3) If you go down to volunteer, make sure you have a tetanus shot, work boots to protect your feet from sharp objects, chemical resistant THICK gloves to protect from the ick, very sturdy work pants to protect your legs, and all your supplies so you are not a drain on the already strained area. This would include all your food, water, and medical needs, and do not assume you will have lodging.

4) Christmas is coming, and please, if you can, set aside some extra money this year for the kids, and families in the impacted areas this year. All their memories are gone. Those Christmas ornaments the kids made, the handed down ornaments from grandma are gone, and little things like a Christmas ornament, etc. things like that mean a ton.
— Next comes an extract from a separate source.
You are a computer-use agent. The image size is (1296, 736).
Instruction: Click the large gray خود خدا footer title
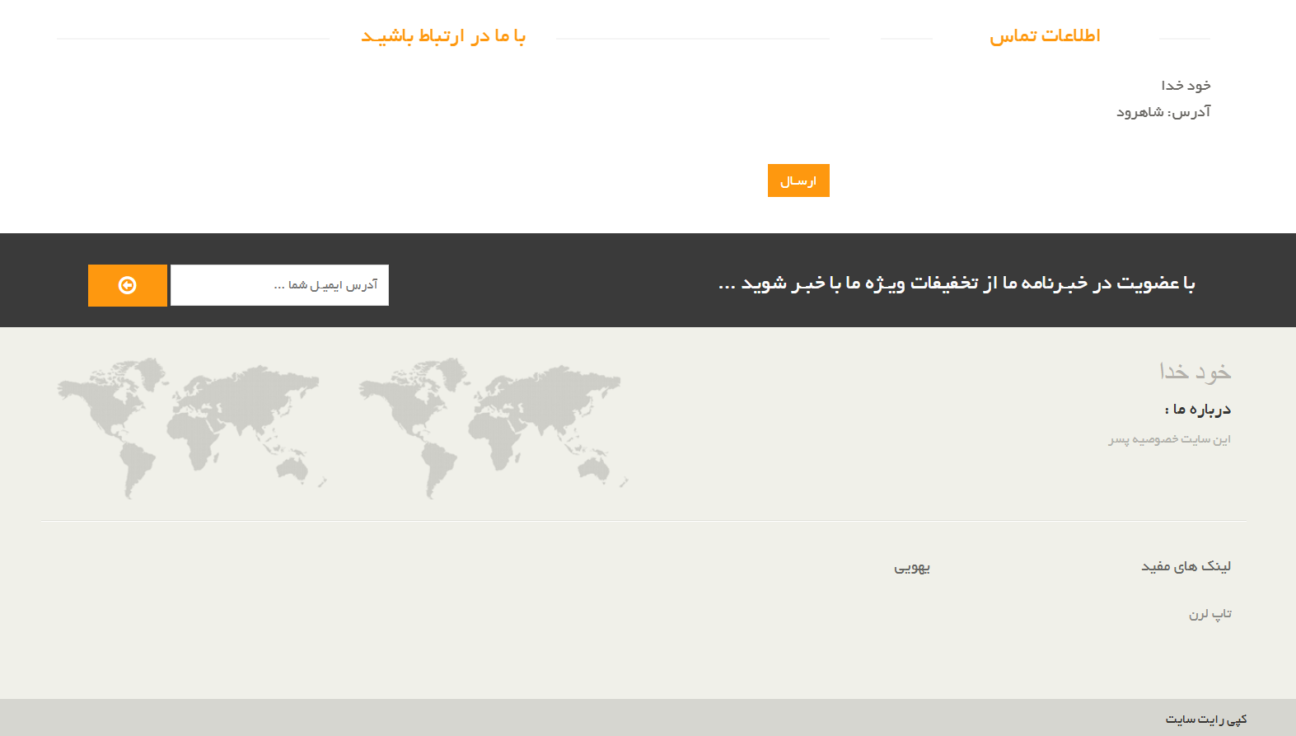coord(1195,372)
As for the lengthy recovery, based upon what I have seen, this is going to take years, and years. We still have homes being built back. And that is just the physical coming back part, it is not the mental part which goes on, and on. We have had numerous suicides, and I fully expect the same to happen in these areas. If something does not happen soon regarding aid, America, you are going to be shocked at what is going to happen to these people if something is not done, and done quickly. Within 3-5 days after Katrina, we had a military hospital ship off our coast, and we had hover-craft arriving with food, water, and medical supplies on land. We could not get all the way to the coast because houses, and a ton of trees were on the interstate, and roads. The only way in was boat for the first week. I am not seeing the National Guard at all, and hear Bloomberg only wants the NYPD in with guns. News to Nanny, the National Guard comes with a hell of a lot more than guns you freak!

Friends of ours in Moss Point, MS had trouble with tons of flat tires, busted windows, and weird spiders. Construction, and removal of debris leaves tons of sharp objects which puncture the tires. Construction, and debris flying out of vehicles smash up the windshields. Weird ass bugs ended up here as well as on our coast, and most of them were not friendly. Hopefully in NY, and NJ your winter will kill them! LOL! Recovery is a long, long process.
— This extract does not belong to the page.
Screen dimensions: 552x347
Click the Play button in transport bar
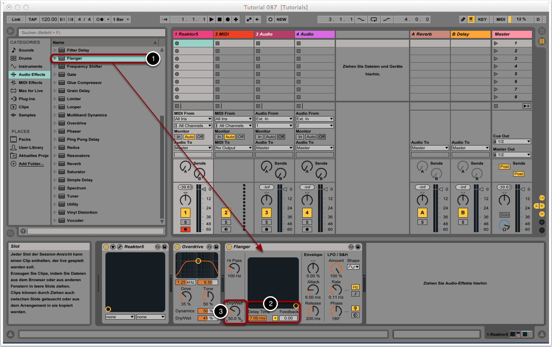pos(211,20)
People are truly suffering, and I implore everyone to pray for these people. If you do not want to pray, then do whatever you want, but I beg of you to give money, or donate goods to a charity. And do not forget these people. Please, please do not forget these people this upcoming holiday season. Let them know, let them feel the love from America. It could actually save a life, give much needed hope, and more than brighten someone's day.

jr565 said...

Free us wrote:
Sandy was a once in a lifetime storm because she was both a hurricane, with tropical characteristics, and then she encountered colder forces which turned her into a nor'easter. It is as if she hit twice. As others said, she also hit at high tide, along with a full moon. One thing to also observe is the around 940 mb, lowest ever to hit the East Coast. I think Sandy was around 954-957, and well inland still with high wind gusts, and mega snow storms.

not to mention she turned directly into the path of NYC.
If she hadn't would anyone, other than weatherman, even be discussing her?
If she hadn't turned the way she did, we'd still have a marathon this weekend and it would be business as usual.
We had the bad luck to have a powerful storm made more powerful by the things you cite, turn in such a way as to cause us the most damage.